Israel’s strategic objective is to maintain its safety in a region surrounded by other entities that attempt to disturb that safety. On the contrary, America’s strategic objective is to maintain a prosperous economy and continue to be a powerful political entity. The U.S.-Israel relationship allows both countries to achieve these initiatives, as the U.S. provides Israel with a backbone in a strong ally, while Israel cooperates in free trade with the U.S. and helps to stimulate our economy.
The U.S. and Israel face common military threats. The common enemy is radical Islam — namely, Iran, Hamas, Hezbollah and many other factions. These entities embody radicalism and violate human rights on a regular basis. They aim to destroy modernization and disturb progressive and civil negotiations of peace.
They do not want peace.
The U.S. cannot tolerate a nuclear Iran. If it were to happen, the most destructive weapon built would fall into the lap of an already unstable territory and that would be disastrous. This is a risk neither America nor Israel can compromise with, and so allying with each other improves both countries’ objective of security. We saw how devastating religious fanaticism can be in Sept. 2001.
In addition, the two countries share common values in democracy, human rights, freedom of speech and freedom of press. These are values that some in America may take for granted, but areas surrounding Israel like Iran, Syria and Afghanistan work to deny their people these rights. Israel must serve as the bastion of freedom and human rights in the Middle East, and that requires the support of the United States. Of course, Iranian President Mahmoud Ahmadinejad famously said “We do not have gay people in our country.” We cannot stand idly by against ignorant human rights violators.
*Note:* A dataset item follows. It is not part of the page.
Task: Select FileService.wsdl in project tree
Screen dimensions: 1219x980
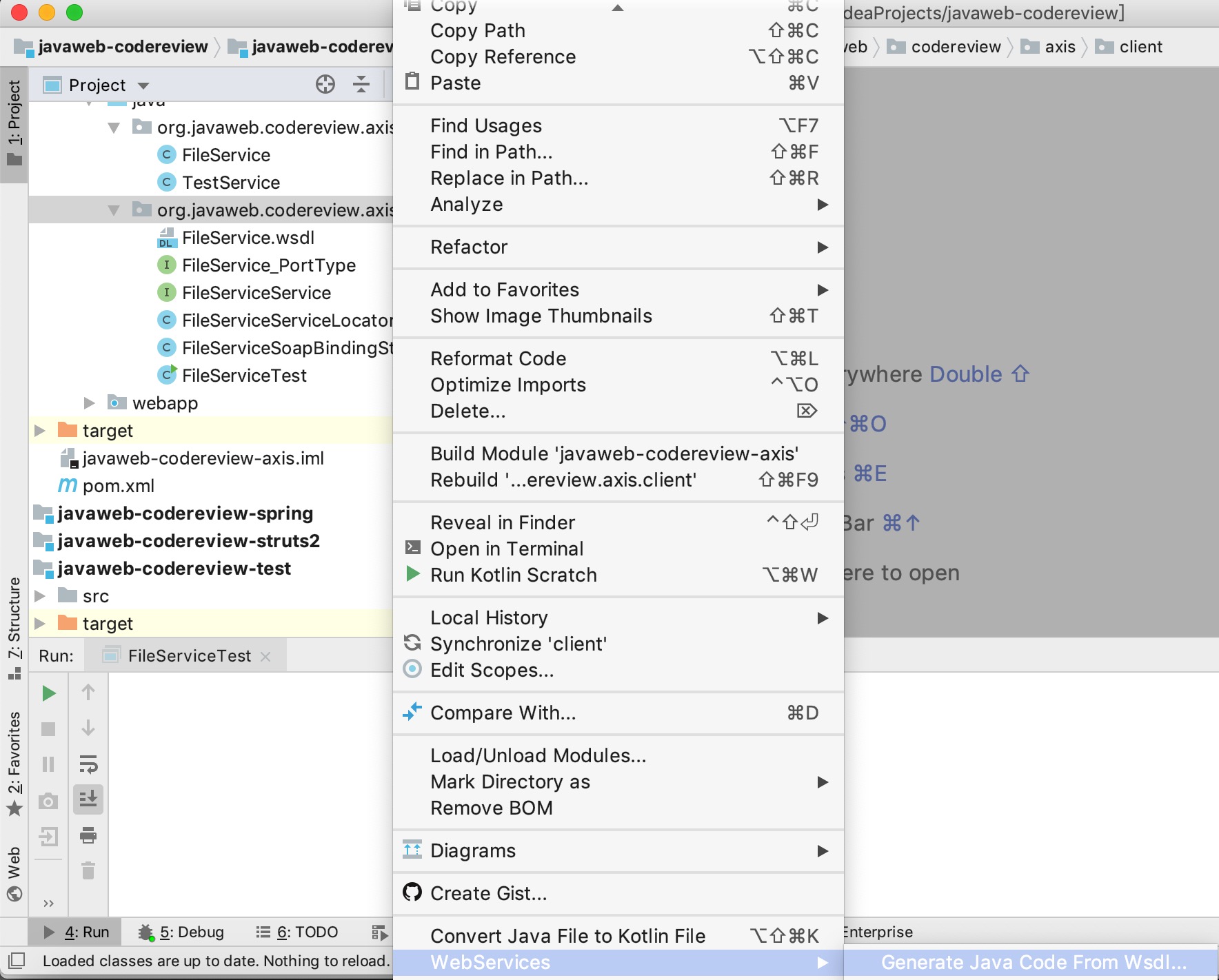Action: pyautogui.click(x=248, y=238)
Israel provides America with stability. Seeing that Israel is in between three continents — Europe, Asia and Africa, it provides the U.S. with a set of eyes on the other side of Earth. America is the most powerful country on earth, but every nation — no matter how strong — still needs a steady ally.
Maybe the most vital aspect of the deep-rooted relationship between the U.S. and Israel is the cooperation in defense. Not only do the countries share magnitudes of intelligence and technology, but history has shown that what begins in Israel usually transpires to America. For example, suicide bombings had occurred in Israel for years before 9/11 occurred in America.
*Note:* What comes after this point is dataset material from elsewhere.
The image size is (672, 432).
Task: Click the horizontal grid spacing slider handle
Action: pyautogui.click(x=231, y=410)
When it comes to homeland security, Israel outmatches any other country. With border security, security against biological terrorism and airport security, Israel has proven beyond effective at protecting its citizens. How America can learn from these techniques is a tremendous asset to America, who shares the same terrorist enemies.
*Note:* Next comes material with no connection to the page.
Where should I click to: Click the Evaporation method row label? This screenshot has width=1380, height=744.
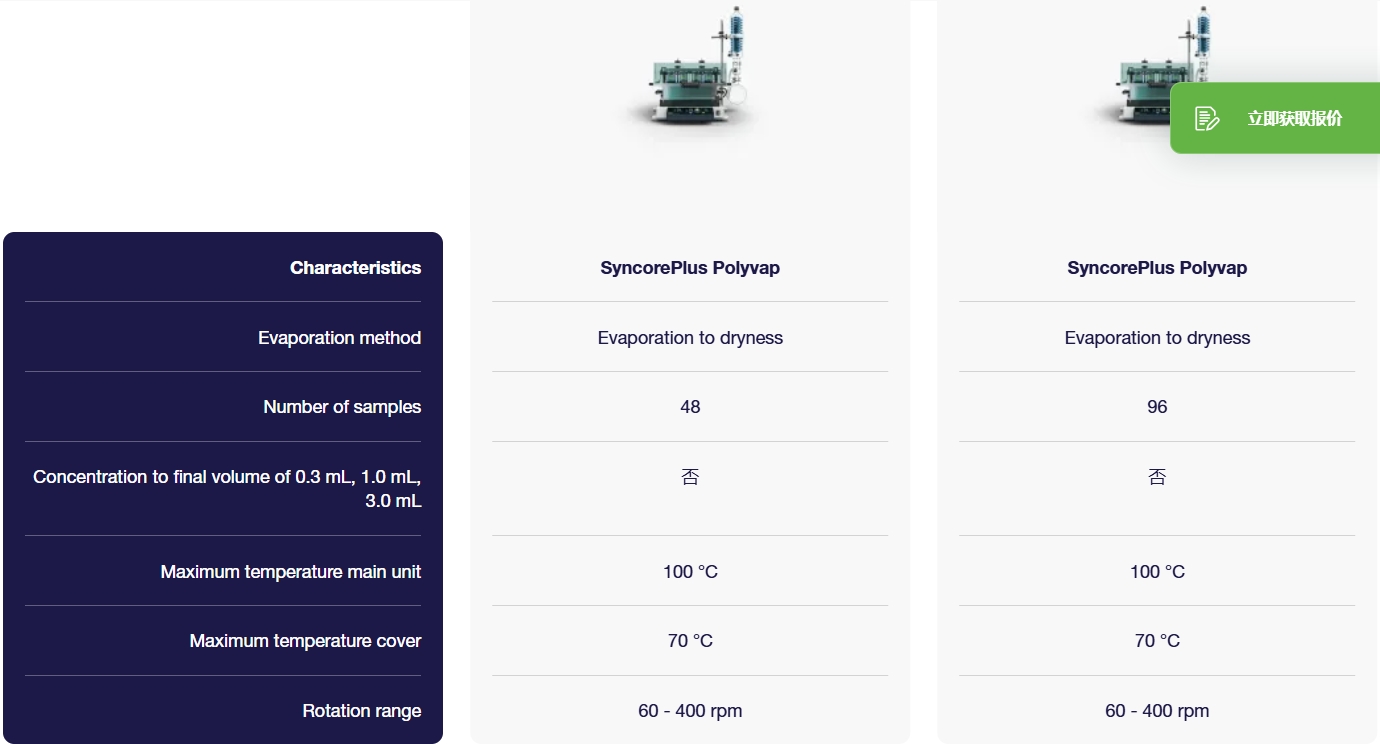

Around the world, several bodies of detractors seek to delegitimize or demonize supporters of this profound relationship. This should only encourage the supporters to make the relationship stronger and deeper. Winston Churchill described democracy as “the worst government besides all of the other ones.” America and Israel must continue to support and ally together so that they can continue their beacon of democracy, justice, human rights and freedom.
Jeremy Ely is a fourth-year UCSB undergrad.